The Electronic Privacy Information Center, a public interest research center, said in a letter to the Senate committee that senators should be demanding greater transparency from social media firms.
"Facebook recently released its community guidelines, explaining how content moderation choices are made. Further information on this process from Facebook and Twitter would provide significant transparency about the platforms' efforts to curtail foreign influence in U.S. politics," it said.
Twitter: No Political Ideology at Work
"Let me be clear about one important and foundational fact: Twitter does not use political ideology to make any decisions, whether related to ranking content on our service or how we enforce our rules," Dorsey told the House Commerce Committee in his prepared remarks. "We believe strongly in being impartial, and we strive to enforce our rules impartially. We do not shadowban anyone based on political ideology. In fact, from a simple business perspective and to serve the public conversation, Twitter is incentivized to keep all voices on the platform."

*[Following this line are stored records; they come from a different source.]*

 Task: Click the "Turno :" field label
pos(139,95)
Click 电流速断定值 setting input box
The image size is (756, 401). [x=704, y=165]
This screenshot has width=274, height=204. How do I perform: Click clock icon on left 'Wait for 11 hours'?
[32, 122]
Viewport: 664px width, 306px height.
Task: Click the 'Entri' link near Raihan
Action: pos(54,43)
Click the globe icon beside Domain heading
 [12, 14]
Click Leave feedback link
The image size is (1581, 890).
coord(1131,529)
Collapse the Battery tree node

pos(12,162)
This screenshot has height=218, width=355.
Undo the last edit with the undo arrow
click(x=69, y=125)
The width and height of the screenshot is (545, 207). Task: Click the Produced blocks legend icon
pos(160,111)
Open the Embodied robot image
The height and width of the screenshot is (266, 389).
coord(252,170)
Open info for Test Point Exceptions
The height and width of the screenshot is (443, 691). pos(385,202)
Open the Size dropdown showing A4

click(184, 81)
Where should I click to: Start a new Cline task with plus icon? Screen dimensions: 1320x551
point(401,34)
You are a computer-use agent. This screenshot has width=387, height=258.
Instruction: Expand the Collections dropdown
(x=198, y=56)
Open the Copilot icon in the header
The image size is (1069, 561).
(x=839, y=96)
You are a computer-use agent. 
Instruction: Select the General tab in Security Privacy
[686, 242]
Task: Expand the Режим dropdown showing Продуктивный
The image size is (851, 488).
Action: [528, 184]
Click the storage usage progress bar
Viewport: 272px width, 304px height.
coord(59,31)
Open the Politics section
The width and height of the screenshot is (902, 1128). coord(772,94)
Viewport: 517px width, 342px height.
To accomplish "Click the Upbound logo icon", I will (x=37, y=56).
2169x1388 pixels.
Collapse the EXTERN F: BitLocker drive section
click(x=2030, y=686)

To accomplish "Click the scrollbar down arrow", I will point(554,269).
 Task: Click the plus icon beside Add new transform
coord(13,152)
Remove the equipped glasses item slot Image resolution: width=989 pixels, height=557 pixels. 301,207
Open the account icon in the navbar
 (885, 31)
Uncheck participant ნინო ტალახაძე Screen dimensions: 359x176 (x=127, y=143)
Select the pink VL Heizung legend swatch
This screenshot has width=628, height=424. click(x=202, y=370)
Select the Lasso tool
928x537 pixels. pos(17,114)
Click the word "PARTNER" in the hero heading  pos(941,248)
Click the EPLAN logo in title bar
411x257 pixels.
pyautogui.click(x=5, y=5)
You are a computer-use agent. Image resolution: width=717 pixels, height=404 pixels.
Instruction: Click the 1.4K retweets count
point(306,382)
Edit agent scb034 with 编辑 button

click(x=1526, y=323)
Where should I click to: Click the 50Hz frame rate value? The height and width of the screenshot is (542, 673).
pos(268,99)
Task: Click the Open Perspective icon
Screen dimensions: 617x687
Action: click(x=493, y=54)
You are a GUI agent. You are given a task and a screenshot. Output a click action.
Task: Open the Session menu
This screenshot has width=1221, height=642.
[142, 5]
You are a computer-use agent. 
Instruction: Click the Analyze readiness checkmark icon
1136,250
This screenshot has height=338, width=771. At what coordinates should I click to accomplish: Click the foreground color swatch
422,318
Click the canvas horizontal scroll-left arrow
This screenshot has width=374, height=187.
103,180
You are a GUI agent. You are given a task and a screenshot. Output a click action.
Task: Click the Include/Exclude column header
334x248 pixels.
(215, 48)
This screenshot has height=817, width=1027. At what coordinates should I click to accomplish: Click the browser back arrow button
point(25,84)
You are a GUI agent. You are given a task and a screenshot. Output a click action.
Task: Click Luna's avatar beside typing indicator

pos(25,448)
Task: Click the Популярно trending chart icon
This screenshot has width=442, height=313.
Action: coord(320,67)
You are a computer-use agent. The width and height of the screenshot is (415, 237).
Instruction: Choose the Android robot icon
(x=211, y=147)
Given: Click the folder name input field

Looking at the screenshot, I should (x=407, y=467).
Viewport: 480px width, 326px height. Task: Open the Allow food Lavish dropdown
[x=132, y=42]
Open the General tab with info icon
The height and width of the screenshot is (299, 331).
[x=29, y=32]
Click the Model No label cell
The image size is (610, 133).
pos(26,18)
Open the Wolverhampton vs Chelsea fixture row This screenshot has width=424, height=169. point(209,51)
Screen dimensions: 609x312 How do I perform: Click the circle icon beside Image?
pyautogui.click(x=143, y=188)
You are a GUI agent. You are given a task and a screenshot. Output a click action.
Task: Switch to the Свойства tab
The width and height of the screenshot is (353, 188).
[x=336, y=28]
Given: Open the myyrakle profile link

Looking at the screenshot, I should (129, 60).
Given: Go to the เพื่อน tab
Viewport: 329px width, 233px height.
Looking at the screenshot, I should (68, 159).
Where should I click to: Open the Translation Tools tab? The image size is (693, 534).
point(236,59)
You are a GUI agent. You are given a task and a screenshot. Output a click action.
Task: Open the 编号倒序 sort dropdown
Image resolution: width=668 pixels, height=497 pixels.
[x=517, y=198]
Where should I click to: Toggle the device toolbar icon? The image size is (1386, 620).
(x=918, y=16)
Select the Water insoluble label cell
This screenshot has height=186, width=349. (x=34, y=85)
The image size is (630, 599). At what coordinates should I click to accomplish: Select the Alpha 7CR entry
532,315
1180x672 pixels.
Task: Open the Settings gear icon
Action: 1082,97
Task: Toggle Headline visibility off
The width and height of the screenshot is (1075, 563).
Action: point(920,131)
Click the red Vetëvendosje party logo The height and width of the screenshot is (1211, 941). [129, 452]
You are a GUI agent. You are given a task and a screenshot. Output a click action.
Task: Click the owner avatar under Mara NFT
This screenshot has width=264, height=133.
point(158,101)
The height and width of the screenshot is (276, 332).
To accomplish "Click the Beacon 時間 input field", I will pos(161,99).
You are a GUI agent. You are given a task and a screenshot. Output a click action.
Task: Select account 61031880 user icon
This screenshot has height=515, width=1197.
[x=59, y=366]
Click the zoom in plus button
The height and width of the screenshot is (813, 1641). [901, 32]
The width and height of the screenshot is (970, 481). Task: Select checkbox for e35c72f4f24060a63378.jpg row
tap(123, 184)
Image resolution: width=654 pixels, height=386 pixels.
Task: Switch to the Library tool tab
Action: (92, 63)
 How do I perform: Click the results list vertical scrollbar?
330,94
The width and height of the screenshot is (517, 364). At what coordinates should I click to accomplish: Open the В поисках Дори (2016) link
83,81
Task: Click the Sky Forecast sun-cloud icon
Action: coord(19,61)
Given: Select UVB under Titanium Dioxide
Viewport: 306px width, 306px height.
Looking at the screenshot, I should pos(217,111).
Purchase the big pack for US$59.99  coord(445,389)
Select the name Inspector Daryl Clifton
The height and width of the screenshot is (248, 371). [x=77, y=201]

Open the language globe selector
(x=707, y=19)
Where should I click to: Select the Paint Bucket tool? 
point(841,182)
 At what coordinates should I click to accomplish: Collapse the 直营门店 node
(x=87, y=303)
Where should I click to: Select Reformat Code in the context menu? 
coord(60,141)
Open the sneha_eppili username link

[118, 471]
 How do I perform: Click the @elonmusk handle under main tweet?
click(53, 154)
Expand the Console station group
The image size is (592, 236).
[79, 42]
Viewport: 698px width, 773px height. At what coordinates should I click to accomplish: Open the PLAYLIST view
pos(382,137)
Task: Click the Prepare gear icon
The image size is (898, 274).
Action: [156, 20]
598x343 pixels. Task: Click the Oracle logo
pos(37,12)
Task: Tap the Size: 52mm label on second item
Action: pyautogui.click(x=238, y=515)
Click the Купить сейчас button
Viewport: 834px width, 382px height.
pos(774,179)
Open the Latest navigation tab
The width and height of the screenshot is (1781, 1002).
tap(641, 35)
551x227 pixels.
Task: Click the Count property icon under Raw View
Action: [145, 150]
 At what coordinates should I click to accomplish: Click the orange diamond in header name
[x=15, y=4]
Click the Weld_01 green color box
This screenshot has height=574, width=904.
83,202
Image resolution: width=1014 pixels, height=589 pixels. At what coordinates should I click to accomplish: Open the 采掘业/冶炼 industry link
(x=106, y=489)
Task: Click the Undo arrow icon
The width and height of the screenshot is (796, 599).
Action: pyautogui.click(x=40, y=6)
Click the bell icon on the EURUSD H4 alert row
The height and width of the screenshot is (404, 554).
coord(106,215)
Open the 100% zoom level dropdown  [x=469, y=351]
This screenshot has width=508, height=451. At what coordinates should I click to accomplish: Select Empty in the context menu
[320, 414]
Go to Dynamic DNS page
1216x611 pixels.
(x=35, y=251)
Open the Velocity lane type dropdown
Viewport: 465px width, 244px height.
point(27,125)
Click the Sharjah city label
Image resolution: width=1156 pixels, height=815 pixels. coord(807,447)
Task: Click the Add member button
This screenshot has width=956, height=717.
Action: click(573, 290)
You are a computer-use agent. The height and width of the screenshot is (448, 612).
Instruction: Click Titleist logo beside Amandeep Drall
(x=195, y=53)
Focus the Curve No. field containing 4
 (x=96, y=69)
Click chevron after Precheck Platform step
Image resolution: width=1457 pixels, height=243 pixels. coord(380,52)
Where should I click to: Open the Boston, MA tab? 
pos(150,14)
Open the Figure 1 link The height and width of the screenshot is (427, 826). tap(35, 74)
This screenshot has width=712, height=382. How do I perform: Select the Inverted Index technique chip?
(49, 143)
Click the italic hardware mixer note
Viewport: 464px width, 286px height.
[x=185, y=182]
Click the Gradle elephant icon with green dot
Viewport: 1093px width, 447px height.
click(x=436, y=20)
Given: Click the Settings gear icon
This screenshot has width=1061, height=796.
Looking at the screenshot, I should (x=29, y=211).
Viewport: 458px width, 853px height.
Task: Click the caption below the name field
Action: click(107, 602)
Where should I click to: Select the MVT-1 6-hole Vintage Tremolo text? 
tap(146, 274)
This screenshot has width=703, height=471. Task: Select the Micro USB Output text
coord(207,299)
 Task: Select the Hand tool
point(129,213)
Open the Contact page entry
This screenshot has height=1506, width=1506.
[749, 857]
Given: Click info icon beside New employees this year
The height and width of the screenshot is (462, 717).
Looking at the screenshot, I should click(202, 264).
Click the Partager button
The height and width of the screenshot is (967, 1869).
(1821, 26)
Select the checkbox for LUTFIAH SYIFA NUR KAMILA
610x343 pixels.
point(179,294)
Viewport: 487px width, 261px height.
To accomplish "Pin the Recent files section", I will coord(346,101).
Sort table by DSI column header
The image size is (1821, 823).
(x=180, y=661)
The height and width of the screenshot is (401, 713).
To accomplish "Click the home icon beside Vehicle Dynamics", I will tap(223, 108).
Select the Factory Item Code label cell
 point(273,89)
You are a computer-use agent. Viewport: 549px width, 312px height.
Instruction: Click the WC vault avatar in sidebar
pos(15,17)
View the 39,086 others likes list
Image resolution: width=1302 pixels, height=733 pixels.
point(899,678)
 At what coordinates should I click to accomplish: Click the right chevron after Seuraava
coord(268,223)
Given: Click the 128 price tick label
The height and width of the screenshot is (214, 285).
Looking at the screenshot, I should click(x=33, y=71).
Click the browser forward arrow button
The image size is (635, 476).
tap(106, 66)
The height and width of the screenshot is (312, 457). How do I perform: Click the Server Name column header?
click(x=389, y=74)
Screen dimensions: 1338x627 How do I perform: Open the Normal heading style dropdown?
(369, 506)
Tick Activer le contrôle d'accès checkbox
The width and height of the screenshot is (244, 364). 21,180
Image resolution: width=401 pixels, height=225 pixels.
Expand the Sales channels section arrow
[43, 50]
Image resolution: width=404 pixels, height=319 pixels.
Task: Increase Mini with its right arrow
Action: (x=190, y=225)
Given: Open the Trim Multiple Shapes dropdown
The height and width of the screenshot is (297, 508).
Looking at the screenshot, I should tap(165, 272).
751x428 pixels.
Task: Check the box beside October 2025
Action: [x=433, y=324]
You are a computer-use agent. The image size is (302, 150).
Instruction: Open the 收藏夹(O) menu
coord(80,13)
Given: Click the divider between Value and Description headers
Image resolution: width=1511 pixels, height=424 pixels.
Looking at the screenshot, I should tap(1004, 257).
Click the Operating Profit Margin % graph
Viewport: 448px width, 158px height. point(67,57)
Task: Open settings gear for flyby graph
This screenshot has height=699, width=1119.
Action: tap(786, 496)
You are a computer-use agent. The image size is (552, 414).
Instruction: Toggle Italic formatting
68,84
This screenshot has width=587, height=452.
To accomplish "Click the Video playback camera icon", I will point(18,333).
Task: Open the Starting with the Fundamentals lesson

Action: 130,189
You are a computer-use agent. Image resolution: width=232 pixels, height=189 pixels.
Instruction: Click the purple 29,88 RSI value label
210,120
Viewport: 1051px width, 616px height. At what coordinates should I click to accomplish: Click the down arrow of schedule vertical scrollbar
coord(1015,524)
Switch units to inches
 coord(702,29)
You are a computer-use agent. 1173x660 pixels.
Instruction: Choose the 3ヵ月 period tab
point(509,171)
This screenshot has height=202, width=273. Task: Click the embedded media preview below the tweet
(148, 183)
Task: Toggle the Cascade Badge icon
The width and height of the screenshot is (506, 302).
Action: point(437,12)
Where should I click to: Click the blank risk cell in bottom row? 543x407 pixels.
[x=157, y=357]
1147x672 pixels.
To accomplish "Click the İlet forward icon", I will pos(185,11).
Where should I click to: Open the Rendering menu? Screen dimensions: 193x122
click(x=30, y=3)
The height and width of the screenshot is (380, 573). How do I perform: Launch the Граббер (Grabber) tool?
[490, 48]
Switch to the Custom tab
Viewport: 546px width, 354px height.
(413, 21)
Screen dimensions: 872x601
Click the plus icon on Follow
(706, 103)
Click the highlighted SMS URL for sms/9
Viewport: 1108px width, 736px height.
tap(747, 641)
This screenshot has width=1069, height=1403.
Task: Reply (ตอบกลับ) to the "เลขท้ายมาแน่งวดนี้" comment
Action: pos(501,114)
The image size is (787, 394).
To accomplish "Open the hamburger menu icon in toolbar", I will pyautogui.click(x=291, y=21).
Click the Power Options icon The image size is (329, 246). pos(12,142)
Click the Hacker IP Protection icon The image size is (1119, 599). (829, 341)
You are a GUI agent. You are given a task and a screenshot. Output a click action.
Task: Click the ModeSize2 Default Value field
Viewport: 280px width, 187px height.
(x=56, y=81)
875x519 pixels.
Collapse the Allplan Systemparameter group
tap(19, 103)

Dorsey told the committee that "in the United States, all 100 Senators, 50 governors, and nearly every member of the House of Representatives currently reach their constituents through Twitter accounts."
He said that a review of tweets from July 23 through Aug. 13 by Twitter found that "during that period, Democratic members sent 10,272 tweets and Republican members sent 7,981. Democrats on average have more followers per account and have more active followers. As a result, Democratic members in the aggregate receive more impressions or views than Republicans."
Even so, he said that after controlling for the numbers of followers, tweets by Democratic members of Congress were viewed at almost identical rates as tweets by Republican members.
Dorsey told the committee that as Twitter announced in January, it found that 1 percent of all election tweets in the run up to the 2016 U.S. elections could be definitively traced to 50,258 automated accounts that have been linked to Russia. He also said that Russia's state-sponsored RT and Sputnik propaganda outlets had spent $1.9 million on advertising with Twitter. He promised Twitter would donate an equivalent amount to "academic research into election and civic engagement."
Experts on the Kremlin's 4D - for dismiss, distort, distract and dismay - campaigns say that RT, the $400 million media operation that covers 100 countries, which was formerly known as Russia Today, is a core part of those efforts (see US Government Accuses Russia of Election Hacking).
"Although the volume of malicious election-related activity that we could link to Russia was relatively small, we strongly believe that any such activity on Twitter is unacceptable," Dorsey said. "We remain vigilant about identifying and eliminating abuse on the platform perpetrated by hostile foreign actors, and we will continue to invest in resources and leverage our technological capabilities to do so."